« Le mot, d’abord. On ne sait pas très bien d’où il vient. Ce n’est pas, en tout cas, celui qu’utilisent ceux qui la pratiquent (de nos jours, au Maroc, on préfère le mot tbourida). Pour les auteurs d’un des rares livres consacrés à L’Art de la fantasia, « ce terme trouve vraisemblablement son origine dans un sabir utilisé en Afrique du Nord, à base de français, d’italien, d’espagnol et d’arabe ». Il serait intéressant de savoir, aussi, d’où vient le mot sabir – mais cela nous éloignerait de notre sujet.
Au moins le mot fantasia est-il bien choisi.
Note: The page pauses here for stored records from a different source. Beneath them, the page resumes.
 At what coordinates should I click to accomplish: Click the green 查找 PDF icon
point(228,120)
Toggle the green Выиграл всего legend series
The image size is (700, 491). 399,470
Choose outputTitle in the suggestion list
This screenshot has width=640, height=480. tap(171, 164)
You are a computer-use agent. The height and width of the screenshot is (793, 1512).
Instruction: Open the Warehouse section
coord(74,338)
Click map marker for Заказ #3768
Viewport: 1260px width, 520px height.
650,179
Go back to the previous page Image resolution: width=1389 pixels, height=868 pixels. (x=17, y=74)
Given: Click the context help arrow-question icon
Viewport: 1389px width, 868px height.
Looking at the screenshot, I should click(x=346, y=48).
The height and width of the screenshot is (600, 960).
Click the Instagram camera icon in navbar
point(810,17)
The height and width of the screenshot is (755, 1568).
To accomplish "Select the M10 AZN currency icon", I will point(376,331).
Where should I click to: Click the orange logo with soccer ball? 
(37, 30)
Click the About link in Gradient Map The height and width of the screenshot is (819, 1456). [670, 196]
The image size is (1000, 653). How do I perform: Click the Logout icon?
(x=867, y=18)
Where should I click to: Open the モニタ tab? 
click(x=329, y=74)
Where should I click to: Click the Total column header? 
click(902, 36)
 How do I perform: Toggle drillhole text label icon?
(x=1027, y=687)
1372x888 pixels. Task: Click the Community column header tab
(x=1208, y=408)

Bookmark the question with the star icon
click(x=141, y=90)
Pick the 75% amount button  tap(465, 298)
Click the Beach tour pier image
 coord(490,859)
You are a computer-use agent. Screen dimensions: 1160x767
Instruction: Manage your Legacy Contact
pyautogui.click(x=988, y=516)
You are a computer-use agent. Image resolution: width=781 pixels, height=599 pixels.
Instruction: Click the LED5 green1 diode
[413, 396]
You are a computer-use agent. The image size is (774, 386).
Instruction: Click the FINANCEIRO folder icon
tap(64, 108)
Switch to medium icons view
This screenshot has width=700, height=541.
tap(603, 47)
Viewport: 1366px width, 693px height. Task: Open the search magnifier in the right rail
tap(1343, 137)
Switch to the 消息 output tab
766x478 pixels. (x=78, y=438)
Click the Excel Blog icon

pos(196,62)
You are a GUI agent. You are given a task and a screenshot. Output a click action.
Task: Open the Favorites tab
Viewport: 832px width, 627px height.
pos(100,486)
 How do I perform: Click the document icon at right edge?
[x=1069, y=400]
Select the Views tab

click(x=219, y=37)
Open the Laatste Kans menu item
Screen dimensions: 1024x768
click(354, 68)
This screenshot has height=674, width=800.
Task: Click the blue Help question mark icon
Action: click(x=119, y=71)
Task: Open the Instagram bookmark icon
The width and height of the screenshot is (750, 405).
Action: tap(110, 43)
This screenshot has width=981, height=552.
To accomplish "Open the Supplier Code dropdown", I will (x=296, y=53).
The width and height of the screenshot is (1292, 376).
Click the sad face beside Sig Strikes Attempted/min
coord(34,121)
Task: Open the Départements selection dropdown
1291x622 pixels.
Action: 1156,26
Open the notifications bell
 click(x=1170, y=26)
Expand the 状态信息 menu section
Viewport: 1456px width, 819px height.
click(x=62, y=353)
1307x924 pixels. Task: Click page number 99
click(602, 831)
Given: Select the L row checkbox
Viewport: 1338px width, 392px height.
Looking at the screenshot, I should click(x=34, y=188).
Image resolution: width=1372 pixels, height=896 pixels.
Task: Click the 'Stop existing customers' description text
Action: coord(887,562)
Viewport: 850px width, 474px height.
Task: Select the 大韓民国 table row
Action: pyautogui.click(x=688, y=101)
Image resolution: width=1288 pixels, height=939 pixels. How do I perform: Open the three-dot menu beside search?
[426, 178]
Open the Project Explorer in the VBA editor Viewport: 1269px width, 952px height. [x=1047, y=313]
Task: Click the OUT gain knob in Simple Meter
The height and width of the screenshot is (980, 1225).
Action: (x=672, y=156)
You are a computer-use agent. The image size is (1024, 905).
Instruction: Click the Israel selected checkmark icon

Il évoque, en effet, quelque chose de joyeux, de festif, de fantaisiste- ce qui est tout à fait le cas de cette exhibition équestre, qui se joue sur une très courte distance (150 à 200 mètres suffisent) et consiste – en gros – à lancer son cheval, départ arrêté, à vive allure, à lui demander une accélération foudroyante, pour l’arrêter pile en bout de piste, au pied des spectateurs médusés.
On agrémente l’exercice de quelques gesticulations aussi spectaculaires et, depuis l’invention du fusil à poudre, aussi bruyantes que possible. Lorsqu’on est en groupe - une dizaine de cavaliers constitue déjà une belle sorba -, tout l’art consiste à faire « parler la poudre », comme on dit dans les westerns, d’une seule voix. Tous les cavaliers sont priés de décharger leurs pétoires simultanément. Mais il est des régions d’Afrique du Nord où l’on préfère le sabre au fusil. Il faut alors le faire tournoyer de la manière la plus acrobatique possible autour et au-dessus de soi.
Il existe toutes sortes de fantasias. Dans l’est de l’Algérie, elle se pratique individuellement, et offre alors l’occasion de montrer l’habileté du cavalier à manier le sabre, l’épée ou le fusil – parfois même les trois à la fois. Cela peut alors ressembler beaucoup à la djighitovka. Dans cette région, la monture utilisée est généralement une jument dont la croupe, par pudeur, peut-être ( ?), est recouverte d’un tissu aux couleurs chatoyantes qui descend jusqu’à mi-jarrets. Plus à l’ouest, les fantasias sont plutôt collectives, et on y utilise plutôt des chevaux mâles.
Dans une (excellente) biographie d’un des personnages les plus pittoresques du Second Empire, Edmond Jouhaud cite un témoin de ce qui fut, peut-être, la plus grande fantasia de tous les temps, organisée le 18 septembre 1860, à l’occasion de la visite de l’empereur Napoléon III en Algérie. Voici ce témoignage : "La vaste plaine qui s’étend sous les yeux des spectateurs est muette… Tout à coup débouche une caravane avec ses troupeaux et son escorte. Simulant l’attaque de cette caravane, des milliers de cavaliers (vous avez bien lu : des milliers – on a parfois dit dix mille ! ) se ruent sur elle et tournoyant au galop et en déchargeant leurs armes ; ces longs fusils plaqués d’argent ou de corail ; ces chevaux alertes carapaçonnés de housses de soie de couleurs variées ; ces hautes coiffures noires en plumes d’autruche – attribut des guerriers – couronnant la tête des plus braves ; ces femmes, du haut de leurs palanquins hissés sur des chameaux, simulant l’effroi et poussant des cris sauvages ; cette mise en scène, à la fois grandiose et bizarre, vrai décor d’opéra, décuplé cent fois par le nombre des acteurs, tout cela produisit sur l’esprit de Leurs Majestés un étonnement indicible ».